▶ _YOUR INSTRUCTIONS_: The required output consists solely of the lines from the top of the listing through the line containing "The height and width of the screenshot is (236, 806).", transcribed exactly.
★ ★ ★ ★
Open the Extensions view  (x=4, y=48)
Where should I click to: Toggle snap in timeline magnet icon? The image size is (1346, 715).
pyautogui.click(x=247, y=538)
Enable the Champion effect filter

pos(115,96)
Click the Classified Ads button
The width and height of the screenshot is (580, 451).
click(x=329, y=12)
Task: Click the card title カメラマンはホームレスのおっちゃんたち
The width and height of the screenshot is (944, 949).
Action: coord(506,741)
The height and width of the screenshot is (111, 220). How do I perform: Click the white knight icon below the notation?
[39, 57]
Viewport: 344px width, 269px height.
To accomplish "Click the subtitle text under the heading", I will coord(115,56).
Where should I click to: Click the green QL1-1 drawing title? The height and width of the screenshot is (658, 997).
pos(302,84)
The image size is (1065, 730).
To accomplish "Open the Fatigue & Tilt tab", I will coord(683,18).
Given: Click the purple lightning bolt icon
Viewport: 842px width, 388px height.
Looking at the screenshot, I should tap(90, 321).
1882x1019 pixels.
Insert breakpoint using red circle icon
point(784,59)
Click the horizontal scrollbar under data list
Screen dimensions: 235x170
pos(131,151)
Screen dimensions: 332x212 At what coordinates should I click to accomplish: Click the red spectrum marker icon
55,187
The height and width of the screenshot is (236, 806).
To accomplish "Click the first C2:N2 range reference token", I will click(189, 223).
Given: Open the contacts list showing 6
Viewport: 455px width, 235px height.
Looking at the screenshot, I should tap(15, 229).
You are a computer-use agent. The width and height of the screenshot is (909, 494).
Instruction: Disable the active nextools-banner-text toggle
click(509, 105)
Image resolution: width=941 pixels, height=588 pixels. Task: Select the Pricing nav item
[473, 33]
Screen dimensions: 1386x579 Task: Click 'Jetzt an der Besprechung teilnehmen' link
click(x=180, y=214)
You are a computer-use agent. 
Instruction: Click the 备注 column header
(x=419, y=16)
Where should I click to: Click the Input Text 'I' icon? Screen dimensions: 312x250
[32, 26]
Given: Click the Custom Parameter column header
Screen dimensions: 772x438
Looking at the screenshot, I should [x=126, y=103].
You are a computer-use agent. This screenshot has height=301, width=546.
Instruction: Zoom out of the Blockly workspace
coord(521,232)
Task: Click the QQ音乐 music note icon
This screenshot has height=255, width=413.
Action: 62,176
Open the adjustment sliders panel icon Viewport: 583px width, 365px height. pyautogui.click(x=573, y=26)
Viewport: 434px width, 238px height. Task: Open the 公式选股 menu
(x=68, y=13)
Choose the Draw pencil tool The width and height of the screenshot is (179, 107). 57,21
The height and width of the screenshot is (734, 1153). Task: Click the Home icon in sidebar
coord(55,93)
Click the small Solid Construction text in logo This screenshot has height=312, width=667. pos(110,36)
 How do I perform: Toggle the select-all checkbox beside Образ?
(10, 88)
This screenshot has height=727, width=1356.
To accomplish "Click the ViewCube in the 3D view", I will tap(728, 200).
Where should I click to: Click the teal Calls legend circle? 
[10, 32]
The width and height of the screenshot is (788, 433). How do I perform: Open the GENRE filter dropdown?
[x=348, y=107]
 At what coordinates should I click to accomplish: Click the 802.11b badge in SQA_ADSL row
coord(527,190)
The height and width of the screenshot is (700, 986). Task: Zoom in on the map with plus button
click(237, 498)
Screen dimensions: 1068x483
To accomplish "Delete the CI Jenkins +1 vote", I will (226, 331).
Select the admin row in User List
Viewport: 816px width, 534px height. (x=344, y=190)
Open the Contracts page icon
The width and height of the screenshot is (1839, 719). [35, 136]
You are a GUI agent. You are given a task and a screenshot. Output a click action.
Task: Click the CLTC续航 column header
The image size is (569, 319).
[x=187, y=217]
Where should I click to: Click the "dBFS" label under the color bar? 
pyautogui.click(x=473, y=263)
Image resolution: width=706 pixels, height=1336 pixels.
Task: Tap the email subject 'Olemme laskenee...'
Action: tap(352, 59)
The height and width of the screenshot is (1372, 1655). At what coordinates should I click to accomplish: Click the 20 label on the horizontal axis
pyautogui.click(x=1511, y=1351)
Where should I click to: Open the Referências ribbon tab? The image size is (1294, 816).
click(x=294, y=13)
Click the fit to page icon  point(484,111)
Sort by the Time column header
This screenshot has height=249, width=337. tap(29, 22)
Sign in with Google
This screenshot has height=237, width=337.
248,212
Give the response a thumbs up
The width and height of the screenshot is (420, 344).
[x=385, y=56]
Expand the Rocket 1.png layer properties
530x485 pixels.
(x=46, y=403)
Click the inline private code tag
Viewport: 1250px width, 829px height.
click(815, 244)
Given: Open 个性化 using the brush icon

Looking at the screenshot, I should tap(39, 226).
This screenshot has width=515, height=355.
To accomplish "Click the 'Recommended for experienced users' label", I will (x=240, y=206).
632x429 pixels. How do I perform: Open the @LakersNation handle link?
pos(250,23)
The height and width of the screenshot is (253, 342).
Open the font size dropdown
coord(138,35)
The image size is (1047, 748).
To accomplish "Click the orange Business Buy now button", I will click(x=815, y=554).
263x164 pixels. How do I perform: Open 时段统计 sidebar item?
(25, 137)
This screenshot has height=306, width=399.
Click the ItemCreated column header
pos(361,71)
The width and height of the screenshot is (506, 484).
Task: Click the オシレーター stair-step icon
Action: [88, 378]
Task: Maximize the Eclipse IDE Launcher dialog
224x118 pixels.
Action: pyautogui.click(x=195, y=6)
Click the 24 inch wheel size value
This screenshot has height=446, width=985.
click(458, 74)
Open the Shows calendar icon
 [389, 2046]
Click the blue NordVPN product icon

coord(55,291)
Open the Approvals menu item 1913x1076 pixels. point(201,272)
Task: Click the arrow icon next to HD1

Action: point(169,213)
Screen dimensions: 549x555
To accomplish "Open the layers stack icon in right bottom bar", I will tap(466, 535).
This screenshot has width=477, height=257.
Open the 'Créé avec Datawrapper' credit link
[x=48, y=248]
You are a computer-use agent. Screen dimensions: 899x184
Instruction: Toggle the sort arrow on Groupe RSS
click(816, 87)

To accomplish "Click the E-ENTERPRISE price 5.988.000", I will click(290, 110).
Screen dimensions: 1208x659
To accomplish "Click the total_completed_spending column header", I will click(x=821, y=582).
★ ★ ★ ★
▶ _EXERCISE SOLUTION_:
Open the Extensions view  (x=4, y=48)
Where should I click to: Toggle snap in timeline magnet icon? The image size is (1346, 715).
pyautogui.click(x=247, y=538)
Enable the Champion effect filter

pos(115,96)
Click the Classified Ads button
The width and height of the screenshot is (580, 451).
click(x=329, y=12)
Task: Click the card title カメラマンはホームレスのおっちゃんたち
The width and height of the screenshot is (944, 949).
Action: coord(506,741)
The height and width of the screenshot is (111, 220). How do I perform: Click the white knight icon below the notation?
[39, 57]
Viewport: 344px width, 269px height.
To accomplish "Click the subtitle text under the heading", I will coord(115,56).
Where should I click to: Click the green QL1-1 drawing title? The height and width of the screenshot is (658, 997).
pos(302,84)
The image size is (1065, 730).
To accomplish "Open the Fatigue & Tilt tab", I will coord(683,18).
Given: Click the purple lightning bolt icon
Viewport: 842px width, 388px height.
Looking at the screenshot, I should tap(90, 321).
1882x1019 pixels.
Insert breakpoint using red circle icon
point(784,59)
Click the horizontal scrollbar under data list
Screen dimensions: 235x170
pos(131,151)
Screen dimensions: 332x212 At what coordinates should I click to accomplish: Click the red spectrum marker icon
55,187
The height and width of the screenshot is (236, 806).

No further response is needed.